#### Supplied data ####

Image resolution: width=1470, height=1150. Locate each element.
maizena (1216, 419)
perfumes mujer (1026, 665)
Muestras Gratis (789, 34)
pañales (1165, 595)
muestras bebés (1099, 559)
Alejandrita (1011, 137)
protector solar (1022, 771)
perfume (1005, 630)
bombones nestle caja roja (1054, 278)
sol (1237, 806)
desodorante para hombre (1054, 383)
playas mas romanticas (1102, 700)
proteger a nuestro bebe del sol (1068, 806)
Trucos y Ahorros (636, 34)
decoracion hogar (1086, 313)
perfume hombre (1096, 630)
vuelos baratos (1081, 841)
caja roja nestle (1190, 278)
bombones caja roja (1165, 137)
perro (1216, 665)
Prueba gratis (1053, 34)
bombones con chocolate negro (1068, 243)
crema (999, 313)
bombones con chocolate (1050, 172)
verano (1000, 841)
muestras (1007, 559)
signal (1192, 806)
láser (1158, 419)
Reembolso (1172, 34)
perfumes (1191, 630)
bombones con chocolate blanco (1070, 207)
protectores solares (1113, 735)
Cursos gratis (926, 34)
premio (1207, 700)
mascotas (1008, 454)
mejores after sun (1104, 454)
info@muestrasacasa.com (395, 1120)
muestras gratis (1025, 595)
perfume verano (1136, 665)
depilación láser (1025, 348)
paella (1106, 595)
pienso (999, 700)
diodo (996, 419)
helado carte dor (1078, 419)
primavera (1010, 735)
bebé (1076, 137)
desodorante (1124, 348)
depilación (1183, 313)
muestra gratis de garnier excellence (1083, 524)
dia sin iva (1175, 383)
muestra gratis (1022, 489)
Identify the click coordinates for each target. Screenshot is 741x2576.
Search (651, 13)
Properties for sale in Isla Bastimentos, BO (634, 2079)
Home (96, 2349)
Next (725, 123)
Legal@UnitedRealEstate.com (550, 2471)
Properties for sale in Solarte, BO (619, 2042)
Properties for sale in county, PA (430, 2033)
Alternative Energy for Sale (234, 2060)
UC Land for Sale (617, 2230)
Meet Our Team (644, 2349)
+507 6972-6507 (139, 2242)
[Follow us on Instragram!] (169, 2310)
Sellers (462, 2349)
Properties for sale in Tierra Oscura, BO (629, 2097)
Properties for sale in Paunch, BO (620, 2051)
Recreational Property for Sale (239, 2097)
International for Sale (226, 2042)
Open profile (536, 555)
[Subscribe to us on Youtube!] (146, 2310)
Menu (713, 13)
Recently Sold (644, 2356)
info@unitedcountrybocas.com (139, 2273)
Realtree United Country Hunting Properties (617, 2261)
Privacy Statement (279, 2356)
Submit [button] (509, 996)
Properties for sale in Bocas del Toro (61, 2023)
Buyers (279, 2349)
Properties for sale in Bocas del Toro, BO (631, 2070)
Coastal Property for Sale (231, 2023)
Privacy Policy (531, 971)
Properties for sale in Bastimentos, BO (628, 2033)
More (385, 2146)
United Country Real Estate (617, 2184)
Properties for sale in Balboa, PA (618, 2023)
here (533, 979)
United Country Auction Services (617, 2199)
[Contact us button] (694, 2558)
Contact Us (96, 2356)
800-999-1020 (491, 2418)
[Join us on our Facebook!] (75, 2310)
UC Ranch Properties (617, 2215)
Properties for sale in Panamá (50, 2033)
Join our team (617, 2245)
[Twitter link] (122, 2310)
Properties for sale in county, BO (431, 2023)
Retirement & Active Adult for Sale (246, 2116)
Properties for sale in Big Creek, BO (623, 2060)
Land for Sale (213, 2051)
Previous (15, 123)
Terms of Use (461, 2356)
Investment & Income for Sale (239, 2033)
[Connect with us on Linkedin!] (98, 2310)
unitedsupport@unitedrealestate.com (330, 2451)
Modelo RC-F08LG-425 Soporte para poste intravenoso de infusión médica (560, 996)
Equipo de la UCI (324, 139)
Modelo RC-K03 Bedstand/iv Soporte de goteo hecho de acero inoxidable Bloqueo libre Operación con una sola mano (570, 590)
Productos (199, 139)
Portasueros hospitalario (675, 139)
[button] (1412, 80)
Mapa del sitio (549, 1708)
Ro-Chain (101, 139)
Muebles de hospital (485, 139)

####

§ What the task asks
Among the entries above, locate the lines containing "Menu (713, 13)" and "UC Ranch Properties (617, 2215)", and transcribe exactly those two lines and all lines between.

§ Result below
Menu (713, 13)
Recently Sold (644, 2356)
info@unitedcountrybocas.com (139, 2273)
Realtree United Country Hunting Properties (617, 2261)
Privacy Statement (279, 2356)
Submit [button] (509, 996)
Properties for sale in Bocas del Toro (61, 2023)
Buyers (279, 2349)
Properties for sale in Bocas del Toro, BO (631, 2070)
Coastal Property for Sale (231, 2023)
Privacy Policy (531, 971)
Properties for sale in Bastimentos, BO (628, 2033)
More (385, 2146)
United Country Real Estate (617, 2184)
Properties for sale in Balboa, PA (618, 2023)
here (533, 979)
United Country Auction Services (617, 2199)
[Contact us button] (694, 2558)
Contact Us (96, 2356)
800-999-1020 (491, 2418)
[Join us on our Facebook!] (75, 2310)
UC Ranch Properties (617, 2215)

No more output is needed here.